◆ **Goal 1**:
In the Where Winds Meet review below, what does the game's monetization mostly consist of?
◆ **Goal 2**:
Carry on the Where Winds Meet review below, starting after its last sentence.

◆ **Text to read**:
····················

REVIEW – In a free-to-play scene that is packed full of cynical money traps, a Chinese wuxia epic promising that your legend is written by your reactions and persistence rather than your credit limit sounds almost too good to be true. Where Winds Meet really does dump a huge, spectacular slice of fantasy-tinted medieval China in your lap for free, letting you sprint along walls, leap between mountaintops with sword and spear in hand, and carve bosses into tiny pieces. The problem is that the wind does not always blow your way – between the thrilling duels and memorable boss fights you slam beleaguered into UI chaos, pointless minigames and a lurching story, so the result is a very likable but just as contradictory action RPG.
On paper, the premise of Where Winds Meet is pure wish-fulfillment: a free-to-play online wuxia action RPG set in the turbulent Ten Kingdoms era, where you play a young swordsman trying to piece together who you really are while empires crumble around you. Right from the start the game throws it in your face that your legend is not supposed to depend on the thickness of your wallet, and for the most part it actually sticks to that – you cannot buy stat-boosting weapons, armor or levels with real money, and monetization mostly lives in skins, outfits, mounts and a season pass.

····················

◆ **Entries shown**:
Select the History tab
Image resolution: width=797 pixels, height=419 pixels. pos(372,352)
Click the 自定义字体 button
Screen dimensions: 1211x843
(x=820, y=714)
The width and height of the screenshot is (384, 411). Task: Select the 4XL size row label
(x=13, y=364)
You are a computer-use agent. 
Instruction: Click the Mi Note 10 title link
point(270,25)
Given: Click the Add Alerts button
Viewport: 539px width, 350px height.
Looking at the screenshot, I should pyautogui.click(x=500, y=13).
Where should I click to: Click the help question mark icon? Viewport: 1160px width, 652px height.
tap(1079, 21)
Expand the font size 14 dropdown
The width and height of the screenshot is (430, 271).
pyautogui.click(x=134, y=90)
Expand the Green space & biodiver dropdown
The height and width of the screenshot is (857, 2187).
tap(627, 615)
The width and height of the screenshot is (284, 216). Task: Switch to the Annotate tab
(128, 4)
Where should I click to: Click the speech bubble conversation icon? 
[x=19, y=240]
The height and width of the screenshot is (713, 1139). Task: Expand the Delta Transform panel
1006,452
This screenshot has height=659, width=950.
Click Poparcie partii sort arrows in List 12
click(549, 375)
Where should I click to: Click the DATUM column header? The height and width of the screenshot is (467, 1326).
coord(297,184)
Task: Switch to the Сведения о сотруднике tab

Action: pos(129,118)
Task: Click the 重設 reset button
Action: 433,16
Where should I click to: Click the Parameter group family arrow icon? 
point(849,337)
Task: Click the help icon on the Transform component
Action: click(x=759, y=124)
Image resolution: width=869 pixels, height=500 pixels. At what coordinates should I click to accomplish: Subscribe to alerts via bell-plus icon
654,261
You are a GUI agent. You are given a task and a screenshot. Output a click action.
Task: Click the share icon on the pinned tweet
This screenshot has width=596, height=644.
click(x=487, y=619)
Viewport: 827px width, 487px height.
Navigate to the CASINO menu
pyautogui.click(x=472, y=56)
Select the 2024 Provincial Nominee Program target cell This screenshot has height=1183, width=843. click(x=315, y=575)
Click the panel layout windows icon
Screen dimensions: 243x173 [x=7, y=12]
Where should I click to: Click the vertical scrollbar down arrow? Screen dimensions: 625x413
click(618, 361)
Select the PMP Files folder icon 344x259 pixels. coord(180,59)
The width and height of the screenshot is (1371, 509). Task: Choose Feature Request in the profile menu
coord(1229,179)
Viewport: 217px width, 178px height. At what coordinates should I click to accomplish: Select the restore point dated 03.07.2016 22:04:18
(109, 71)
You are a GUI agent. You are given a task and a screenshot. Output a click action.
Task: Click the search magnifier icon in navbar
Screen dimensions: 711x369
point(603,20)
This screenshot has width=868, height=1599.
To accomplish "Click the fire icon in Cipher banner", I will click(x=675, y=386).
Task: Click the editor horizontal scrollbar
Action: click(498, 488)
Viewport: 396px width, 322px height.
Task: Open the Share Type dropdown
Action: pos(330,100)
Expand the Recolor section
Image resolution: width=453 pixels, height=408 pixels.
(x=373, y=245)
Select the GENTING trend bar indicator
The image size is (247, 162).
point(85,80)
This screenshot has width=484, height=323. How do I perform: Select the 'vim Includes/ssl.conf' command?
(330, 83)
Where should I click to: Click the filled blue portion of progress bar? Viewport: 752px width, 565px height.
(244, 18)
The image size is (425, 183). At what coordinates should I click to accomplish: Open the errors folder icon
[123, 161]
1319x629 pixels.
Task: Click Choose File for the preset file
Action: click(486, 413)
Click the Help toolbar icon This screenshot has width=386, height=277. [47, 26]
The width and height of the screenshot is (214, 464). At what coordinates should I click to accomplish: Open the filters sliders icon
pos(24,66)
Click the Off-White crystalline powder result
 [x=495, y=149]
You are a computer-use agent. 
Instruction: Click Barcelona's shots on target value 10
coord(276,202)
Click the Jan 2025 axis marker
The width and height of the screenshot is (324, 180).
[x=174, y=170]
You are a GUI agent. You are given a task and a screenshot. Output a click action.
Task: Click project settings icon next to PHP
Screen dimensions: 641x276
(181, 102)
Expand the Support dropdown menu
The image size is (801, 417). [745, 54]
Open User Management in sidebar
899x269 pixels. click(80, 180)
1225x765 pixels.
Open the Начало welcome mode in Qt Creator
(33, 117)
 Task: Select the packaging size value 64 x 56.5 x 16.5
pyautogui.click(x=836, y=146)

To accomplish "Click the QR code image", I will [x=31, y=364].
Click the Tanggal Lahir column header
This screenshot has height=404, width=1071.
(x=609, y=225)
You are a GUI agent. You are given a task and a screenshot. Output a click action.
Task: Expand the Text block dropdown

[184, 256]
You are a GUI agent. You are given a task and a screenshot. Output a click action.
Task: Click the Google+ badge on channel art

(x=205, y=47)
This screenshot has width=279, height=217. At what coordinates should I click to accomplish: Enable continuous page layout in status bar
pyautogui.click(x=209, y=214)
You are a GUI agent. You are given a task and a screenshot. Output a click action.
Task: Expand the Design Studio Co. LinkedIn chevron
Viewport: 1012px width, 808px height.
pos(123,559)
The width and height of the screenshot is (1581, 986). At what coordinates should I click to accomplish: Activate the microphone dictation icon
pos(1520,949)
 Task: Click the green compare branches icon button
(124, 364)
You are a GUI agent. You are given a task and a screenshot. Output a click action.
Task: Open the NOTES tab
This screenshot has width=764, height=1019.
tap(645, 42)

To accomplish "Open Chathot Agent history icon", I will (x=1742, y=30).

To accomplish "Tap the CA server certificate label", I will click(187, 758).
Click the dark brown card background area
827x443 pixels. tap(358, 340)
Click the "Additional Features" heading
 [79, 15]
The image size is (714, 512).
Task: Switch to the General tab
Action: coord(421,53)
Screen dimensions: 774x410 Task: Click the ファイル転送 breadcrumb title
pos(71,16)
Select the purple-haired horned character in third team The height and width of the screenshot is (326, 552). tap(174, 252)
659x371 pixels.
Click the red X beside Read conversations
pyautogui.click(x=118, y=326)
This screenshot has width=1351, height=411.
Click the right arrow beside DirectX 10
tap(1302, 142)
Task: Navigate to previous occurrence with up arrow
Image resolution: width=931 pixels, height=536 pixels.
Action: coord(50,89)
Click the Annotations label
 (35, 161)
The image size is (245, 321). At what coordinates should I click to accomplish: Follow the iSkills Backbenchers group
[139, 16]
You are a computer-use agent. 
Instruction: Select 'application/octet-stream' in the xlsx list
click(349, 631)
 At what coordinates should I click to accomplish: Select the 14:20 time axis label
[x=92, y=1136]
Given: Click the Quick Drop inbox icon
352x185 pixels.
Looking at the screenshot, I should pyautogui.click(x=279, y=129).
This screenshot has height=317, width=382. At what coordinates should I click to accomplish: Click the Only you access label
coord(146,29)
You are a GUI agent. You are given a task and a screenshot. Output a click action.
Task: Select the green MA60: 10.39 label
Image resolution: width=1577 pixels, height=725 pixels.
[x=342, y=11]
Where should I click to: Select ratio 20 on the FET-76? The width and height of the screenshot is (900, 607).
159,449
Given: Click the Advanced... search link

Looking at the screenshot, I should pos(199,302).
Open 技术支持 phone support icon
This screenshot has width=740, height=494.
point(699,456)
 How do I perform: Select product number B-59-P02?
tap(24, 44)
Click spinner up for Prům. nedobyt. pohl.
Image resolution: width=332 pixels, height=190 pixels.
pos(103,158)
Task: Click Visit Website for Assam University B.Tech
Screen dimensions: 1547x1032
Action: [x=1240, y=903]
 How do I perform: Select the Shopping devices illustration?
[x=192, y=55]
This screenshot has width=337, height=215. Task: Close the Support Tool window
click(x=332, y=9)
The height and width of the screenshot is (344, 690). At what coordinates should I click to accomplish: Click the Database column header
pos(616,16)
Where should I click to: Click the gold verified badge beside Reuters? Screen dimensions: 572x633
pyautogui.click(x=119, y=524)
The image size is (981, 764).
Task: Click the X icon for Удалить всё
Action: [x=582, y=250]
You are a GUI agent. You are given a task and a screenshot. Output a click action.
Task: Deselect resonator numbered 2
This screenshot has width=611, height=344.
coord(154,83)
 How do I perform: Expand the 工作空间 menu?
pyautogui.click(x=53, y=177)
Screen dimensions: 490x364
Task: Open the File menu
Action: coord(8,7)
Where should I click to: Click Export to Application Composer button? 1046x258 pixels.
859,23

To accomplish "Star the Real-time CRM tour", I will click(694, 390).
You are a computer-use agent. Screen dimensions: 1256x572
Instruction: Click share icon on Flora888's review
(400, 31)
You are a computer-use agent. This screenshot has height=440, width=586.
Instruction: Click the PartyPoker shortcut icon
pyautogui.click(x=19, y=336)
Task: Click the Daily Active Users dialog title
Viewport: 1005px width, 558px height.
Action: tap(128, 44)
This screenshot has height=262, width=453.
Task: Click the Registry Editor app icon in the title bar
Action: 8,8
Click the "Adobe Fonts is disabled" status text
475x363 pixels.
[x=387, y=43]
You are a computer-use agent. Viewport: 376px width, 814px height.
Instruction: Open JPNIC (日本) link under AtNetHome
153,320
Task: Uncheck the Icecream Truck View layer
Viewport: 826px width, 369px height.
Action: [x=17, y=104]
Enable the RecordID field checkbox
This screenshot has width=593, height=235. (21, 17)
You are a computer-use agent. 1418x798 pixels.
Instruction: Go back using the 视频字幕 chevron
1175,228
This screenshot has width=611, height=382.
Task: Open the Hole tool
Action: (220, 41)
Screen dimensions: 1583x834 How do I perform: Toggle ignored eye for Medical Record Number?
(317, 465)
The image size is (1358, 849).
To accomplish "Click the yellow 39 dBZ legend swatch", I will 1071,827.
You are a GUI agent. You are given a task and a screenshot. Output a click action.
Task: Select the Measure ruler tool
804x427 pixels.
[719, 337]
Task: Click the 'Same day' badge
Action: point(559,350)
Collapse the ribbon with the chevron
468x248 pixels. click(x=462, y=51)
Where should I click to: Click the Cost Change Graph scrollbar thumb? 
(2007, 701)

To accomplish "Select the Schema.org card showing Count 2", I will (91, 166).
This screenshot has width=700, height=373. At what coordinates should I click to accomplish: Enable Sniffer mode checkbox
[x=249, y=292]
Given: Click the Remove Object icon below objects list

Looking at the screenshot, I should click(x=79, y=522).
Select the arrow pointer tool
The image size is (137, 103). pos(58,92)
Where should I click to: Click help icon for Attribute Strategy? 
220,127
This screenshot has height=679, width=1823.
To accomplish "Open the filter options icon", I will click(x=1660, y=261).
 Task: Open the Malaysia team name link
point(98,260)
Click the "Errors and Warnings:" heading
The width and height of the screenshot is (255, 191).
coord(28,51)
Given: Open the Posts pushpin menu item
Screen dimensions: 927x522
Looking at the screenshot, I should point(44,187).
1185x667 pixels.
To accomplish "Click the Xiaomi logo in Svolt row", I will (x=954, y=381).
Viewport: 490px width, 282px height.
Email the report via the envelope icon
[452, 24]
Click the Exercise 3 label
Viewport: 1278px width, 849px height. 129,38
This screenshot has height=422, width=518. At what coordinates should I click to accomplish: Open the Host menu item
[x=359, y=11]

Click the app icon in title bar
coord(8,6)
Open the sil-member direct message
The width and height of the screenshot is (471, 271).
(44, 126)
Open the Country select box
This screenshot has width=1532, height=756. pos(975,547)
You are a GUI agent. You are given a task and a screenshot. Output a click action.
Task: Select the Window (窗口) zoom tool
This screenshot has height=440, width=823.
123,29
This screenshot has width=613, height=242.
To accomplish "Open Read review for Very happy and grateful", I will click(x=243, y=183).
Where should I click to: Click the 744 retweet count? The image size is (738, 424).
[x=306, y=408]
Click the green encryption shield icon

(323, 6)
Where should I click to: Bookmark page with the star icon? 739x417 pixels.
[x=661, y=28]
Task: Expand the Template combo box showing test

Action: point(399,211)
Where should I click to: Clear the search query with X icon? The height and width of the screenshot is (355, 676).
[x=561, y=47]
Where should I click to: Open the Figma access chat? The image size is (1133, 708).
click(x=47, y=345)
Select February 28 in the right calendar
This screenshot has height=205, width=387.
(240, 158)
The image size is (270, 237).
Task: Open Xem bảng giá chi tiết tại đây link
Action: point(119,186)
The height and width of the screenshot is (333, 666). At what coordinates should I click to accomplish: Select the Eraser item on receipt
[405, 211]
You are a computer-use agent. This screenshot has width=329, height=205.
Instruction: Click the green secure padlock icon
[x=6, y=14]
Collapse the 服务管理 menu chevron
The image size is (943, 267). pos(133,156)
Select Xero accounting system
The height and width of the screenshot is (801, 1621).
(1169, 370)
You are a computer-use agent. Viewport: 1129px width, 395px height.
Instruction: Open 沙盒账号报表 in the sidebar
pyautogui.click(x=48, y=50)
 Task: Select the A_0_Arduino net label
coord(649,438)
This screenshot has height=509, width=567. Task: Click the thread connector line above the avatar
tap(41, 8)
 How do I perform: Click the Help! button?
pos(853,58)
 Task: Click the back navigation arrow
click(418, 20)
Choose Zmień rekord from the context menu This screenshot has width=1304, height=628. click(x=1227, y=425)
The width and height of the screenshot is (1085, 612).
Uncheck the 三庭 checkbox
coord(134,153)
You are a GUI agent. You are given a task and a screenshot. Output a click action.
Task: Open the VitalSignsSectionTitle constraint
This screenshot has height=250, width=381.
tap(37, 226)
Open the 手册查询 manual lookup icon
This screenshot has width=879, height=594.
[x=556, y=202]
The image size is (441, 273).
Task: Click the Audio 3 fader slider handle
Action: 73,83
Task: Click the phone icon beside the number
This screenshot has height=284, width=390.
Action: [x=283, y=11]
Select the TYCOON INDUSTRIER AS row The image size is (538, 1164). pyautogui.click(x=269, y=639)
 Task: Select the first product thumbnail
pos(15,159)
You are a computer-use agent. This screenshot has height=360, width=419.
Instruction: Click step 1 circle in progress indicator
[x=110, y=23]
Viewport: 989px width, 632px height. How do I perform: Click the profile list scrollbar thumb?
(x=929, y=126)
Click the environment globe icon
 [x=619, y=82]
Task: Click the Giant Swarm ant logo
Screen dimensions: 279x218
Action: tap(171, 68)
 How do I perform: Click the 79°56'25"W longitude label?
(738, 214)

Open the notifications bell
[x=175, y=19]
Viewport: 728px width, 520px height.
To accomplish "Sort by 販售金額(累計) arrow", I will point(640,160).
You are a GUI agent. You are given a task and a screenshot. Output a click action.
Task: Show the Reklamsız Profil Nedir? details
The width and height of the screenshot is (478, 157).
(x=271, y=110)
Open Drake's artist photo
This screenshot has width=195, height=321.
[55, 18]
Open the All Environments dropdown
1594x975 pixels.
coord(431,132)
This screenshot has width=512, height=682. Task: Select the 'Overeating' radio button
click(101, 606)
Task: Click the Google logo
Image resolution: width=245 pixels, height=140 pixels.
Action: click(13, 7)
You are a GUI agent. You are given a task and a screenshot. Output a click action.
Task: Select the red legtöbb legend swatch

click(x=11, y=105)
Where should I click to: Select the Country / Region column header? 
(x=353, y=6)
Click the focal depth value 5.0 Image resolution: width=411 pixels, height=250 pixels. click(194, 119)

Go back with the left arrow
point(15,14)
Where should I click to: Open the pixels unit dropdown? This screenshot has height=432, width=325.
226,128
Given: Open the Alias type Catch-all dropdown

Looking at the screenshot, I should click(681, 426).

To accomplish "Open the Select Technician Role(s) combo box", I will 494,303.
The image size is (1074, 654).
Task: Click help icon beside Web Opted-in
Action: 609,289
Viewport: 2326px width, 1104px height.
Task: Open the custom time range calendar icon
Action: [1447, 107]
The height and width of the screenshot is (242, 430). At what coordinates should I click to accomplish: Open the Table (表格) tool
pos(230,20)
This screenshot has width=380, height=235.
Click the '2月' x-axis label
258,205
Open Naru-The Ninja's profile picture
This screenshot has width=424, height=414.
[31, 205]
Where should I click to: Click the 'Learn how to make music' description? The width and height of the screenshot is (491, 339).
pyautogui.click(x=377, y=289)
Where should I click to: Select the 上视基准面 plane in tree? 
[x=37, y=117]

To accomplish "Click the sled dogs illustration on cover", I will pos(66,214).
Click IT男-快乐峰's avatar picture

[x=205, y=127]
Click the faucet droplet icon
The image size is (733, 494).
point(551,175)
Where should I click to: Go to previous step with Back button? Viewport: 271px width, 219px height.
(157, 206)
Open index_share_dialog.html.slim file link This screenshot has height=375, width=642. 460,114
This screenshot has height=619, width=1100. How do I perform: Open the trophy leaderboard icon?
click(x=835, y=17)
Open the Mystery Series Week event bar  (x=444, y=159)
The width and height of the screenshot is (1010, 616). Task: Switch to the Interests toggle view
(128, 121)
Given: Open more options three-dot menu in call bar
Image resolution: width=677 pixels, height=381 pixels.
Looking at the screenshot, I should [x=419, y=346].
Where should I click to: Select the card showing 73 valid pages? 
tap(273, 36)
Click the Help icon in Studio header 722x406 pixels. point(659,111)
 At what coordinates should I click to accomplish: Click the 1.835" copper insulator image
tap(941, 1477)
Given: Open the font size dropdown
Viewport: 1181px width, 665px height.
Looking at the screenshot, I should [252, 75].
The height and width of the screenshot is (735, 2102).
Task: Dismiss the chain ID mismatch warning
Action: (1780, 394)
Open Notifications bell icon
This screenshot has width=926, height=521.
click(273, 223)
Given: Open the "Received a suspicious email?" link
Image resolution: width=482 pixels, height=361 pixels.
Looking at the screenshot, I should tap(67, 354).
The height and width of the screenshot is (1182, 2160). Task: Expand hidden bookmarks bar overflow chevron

····················

◆ **Output 1**:
Skins, outfits, mounts and a season pass.

◆ **Output 2**:
That means the spine of the experience is not the cash shop, but combat, exploration and character progression. Most weapons, skills and upgrade materials can be earned naturally out in the field, in dungeons, through quests or events, so if you are willing to commit to the grind, you really can build a strong character without ever feeling forced toward the store. In a market where a huge chunk of free-to-play titles is aggressively pay-to-win or constantly nudging you toward microtransactions, that alone is a massive plus.
Wuxia Open World Where Something Always Happens
The open world is one of Where Winds Meet‘s biggest selling points. You get a huge map of mountains, rice fields, misty marshes, villages and bustling cities, and at any random bend in the road you can bump into something bizarre: a haunted, smoke-covered ruin with its own investigative side quest, a monastery where the monks still attack you long after death, or yes, overpowered wild geese that practically shred careless swordsmen. It often feels like the game is trying to pour the best bits of a multi-day wuxia movie marathon on you all at once, with mixed results.
What keeps exploration fun is how good basic movement feels. You sprint along walls, dash up cliffs, chain double and triple jumps in midair, slide on cushions of wind and then slam down into groups of enemies with a ground-pound attack. Climbing uses a stamina meter that clearly nods to Breath of the Wild, but the game is more forgiving – in return there are areas where the game suddenly strips you of some of your fancier traversal tricks, which comes off as a cheap restriction. The map is packed with chests, collectibles and hidden nooks, so if you are the type who likes to strip a world completely clean, you can disappear in it for hours.
The puzzles, on the other hand, feel more like solid contract work than genuine bursts of creativity. You mostly read the environment, levers and symbols, then do exactly what the game quietly expects. Solutions are almost always one-size-fits-all, there is little room for experimentation or clever shortcuts, so while they are entertaining at first glance, you rarely get that feeling of having truly outsmarted the system.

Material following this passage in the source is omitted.